The pharmaceutical industry’s efficiency woes have been put under a spotlight as consumer prices for prescription drugs continue to sky rocket. While academics, politicians, media and industry professionals debate various health care reforms, a significant opportunity, not in policymaking, for improvement remains largely untapped—its supply chain.
The pharmaceutical supply chain is one of the most complex in the world. For decades, it has also been traditionally resistant to technological change. While digitization has taken over nearly every imaginable process in other businesses, such as the automotive industry, it has yet to bring the pharma supply chain to its full potential.
Imagine the ability to analyze performance throughout every step of the testing, manufacturing and distribution process, or to forecast and respond to demand in real time. While these abilities previously have seemed impossible, they now are within reach as cloud and big data technologies advance.
Supply chains across all sectors struggle to effectively manage inventory, but when one zeros in on the pharma industry, its challenges are even more pronounced. McKinsey estimates that the pharmaceutical industry could recover $25 billion through inventory reduction alone.
Additionally, lengthy cycle times exacerbate the inventory problem.

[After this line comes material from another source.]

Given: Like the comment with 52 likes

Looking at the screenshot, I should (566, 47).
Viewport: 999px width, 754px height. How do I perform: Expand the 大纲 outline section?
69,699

Fifteen years ago, companies had few, if any, resources at their disposal to slash excess inventory or shrink cycle times. They had zero insight into global inventory, information that’s traditionally spread across—and stuck beneath—countless legacy IT platforms. With recent advancements in data analytics software, centralized visibility into such an information-intensive process as prescription drug production, pharmaceutical manufacturers can more quickly identify levels across suppliers, track external market changes, and make fast, informed decisions that optimize impact on inventory. These decisions can then be shared immediately with suppliers, contract manufacturers, other partners, and even regulators to ensure alignment.
When information is visible across a network, all entities are better positioned to avoid overages (as well as shortages) within their own supply. In turn, they each are better equipped to reduce cycle time for the greater whole and optimize inventory for the end product.